All these diverse sources are interlinked in the knowledge graph. The integration is gene-centric: genes (and their protein products) act as key nodes connecting to various data types. For example, a single gene in DataMap will link to: its protein interactions (IntAct/HuRI), its GO terms, associated phenotypes (HPO or GWAS traits), drugs targeting its protein, expression in cell types or communication pathways (CellChat), and so on. This holistic linking enables traversing from one piece of knowledge to another seamlessly. The graph model is also inherently extensible – new nodes and relationship types can be added as additional databases or experimental results become available, without disrupting the existing structure [4]. This flexibility ensures that DataMap stays up-to-date with the latest science, accommodating emerging data (such as new GWAS results or additional omics layers) as the project evolves.
DataMap’s backbone is a graph database (built with Neo4j technology) that stores the integrated knowledge graph. Neo4j allows efficient storage and querying of nodes (entities like genes, proteins, diseases, etc.) and relationships (edges) between them. By utilising a graph database, the platform can execute complex queries that traverse multiple data types with ease – a capability that traditional relational databases struggle with when data is highly interconnected. The UK DRI data science initiative specifically chose a Neo4j-based graph network to map relationships between traits, genetic factors, and other molecular data [5], reflecting the need for a highly relational data model.

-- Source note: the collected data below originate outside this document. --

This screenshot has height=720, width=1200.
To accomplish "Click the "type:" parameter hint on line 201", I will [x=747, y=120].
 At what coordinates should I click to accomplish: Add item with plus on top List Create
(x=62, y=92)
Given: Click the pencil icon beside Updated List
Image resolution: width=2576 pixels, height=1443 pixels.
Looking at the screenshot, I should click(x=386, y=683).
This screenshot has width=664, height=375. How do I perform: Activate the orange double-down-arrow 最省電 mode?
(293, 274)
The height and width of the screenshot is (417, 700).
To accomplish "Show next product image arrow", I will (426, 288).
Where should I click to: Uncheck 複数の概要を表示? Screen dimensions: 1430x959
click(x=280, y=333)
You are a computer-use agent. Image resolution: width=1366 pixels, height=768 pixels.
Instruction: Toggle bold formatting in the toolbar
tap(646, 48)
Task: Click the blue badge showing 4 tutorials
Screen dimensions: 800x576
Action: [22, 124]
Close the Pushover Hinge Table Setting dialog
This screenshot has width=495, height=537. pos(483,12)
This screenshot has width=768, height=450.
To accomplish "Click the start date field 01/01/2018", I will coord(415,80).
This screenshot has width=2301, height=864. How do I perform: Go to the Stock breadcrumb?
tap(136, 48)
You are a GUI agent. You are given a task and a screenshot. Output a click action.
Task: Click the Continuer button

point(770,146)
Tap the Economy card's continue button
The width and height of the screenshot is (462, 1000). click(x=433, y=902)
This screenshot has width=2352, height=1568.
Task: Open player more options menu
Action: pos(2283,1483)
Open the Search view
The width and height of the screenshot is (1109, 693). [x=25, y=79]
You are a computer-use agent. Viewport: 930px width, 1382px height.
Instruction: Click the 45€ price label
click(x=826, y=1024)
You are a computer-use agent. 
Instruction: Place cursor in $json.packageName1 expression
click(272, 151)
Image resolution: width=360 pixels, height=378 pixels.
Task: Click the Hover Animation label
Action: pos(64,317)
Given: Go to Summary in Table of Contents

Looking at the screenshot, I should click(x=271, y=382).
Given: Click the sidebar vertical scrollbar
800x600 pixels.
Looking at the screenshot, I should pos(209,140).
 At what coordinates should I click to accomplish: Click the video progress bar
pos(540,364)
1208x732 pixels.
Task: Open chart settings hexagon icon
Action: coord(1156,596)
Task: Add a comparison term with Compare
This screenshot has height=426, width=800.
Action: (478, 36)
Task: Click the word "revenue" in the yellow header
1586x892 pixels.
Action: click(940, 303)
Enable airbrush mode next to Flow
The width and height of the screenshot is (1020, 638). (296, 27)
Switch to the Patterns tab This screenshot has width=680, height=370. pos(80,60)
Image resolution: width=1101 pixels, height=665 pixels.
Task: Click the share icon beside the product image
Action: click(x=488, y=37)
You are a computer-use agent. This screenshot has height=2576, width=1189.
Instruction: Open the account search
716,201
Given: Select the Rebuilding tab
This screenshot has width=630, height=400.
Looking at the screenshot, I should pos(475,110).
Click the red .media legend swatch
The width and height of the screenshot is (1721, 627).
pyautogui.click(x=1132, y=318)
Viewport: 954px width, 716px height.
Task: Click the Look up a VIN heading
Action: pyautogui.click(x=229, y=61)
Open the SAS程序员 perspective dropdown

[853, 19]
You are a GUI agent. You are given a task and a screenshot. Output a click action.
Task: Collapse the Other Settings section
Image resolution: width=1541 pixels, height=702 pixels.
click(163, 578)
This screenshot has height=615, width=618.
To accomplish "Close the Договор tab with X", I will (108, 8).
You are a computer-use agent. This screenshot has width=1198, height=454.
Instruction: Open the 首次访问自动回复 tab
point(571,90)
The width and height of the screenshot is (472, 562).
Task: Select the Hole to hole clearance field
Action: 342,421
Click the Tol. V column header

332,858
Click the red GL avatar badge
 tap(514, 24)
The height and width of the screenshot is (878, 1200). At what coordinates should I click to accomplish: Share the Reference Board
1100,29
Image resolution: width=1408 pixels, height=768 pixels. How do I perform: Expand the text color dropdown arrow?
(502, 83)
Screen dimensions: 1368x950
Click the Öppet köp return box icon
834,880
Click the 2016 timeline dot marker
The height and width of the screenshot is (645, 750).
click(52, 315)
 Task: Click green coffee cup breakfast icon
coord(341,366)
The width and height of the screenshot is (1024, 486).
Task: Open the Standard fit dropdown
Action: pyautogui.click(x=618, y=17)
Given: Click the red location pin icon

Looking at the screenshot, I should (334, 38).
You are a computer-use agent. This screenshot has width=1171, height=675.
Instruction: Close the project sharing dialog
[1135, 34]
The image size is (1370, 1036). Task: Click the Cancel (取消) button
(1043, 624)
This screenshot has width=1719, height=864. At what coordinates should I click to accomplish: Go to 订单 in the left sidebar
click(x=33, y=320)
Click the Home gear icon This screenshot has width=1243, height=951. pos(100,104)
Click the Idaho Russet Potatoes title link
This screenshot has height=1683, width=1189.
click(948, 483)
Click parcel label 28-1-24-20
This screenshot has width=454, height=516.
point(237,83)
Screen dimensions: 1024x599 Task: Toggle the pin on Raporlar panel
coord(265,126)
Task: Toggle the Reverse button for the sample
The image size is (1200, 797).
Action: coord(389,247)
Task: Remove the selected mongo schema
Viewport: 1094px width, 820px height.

Within the DataMap graph, genes are central nodes that cluster various data connections (hence the term “gene-centric” model). Surrounding a gene node, one will find linked nodes representing proteins (which often map one-to-one with genes), diseases/phenotypes, ontology terms, and other entities from the data sources listed above. The relationships are typed – for example, a gene HAS_FUNCTION relationship to a GO term, or a protein INTERACTS_WITH another protein, or a gene ASSOCIATED_WITH an Alzheimer’s disease node (from GWAS evidence). This structured yet flexible schema allows questions to be answered in a natural way. Technically, it means queries can be formulated to traverse the graph – e.g. “find all genes associated with both Trait A and Trait B that have a protein–protein interaction between them” or “find drugs that target proteins which are in pathways enriched for a given cell type’s risk genes”.
The web application layer of DataMap sits atop this graph database and provides an interactive user interface. Although still under active development, the interface is envisioned to include search functionalities, network visualisations, and analytical widgets. Users will be able to start by searching for an entity of interest (such as a gene name, a disease, or a keyword). The platform will then display a network view centered on that entity, showing connected nodes (and possibly using visual cues to indicate different types of relationships). Users can click on these connections to expand further, effectively browsing the knowledge graph in an intuitive manner. This is complemented by filters and layer controls – for instance, toggling on or off certain data layers (like choosing to display drug links or cell communication links as needed). For those interested in specific analyses, the platform will offer query building tools or preset queries. Non-programmers will benefit from a user-friendly query interface, while more advanced users (such as bioinformaticians) could directly input custom Cypher queries (Neo4j’s query language) if they desire fine-grained control.
Beyond exploration, DataMap’s platform will integrate analytical tools. Examples include enrichment analysis (e.g. taking a set of genes and finding over-represented GO terms or pathways), network analytics (identifying hub proteins or subnetworks), and comparison tools for gene sets (useful for comparing, say, the genes associated with two different conditions). By coupling these tools with the underlying data, users can perform on-the-fly evaluations. The ultimate goal is that a researcher can go from a high-level question to a specific insight all within the DataMap environment – without needing to manually cross-reference multiple databases or run separate scripts.
Crucially, since DataMap consolidates data that might otherwise require separate bioinformatics workflows, it saves researchers time and ensures consistency. All data is pre-harmonised (for example, gene IDs are consistent across sources, and up-to-date reference versions are used), so users don’t have to perform the tedious work of data cleaning and integration themselves. This aspect is part of the data democratisation goal: even those less experienced in handling big data can trust the platform to deliver coherent information.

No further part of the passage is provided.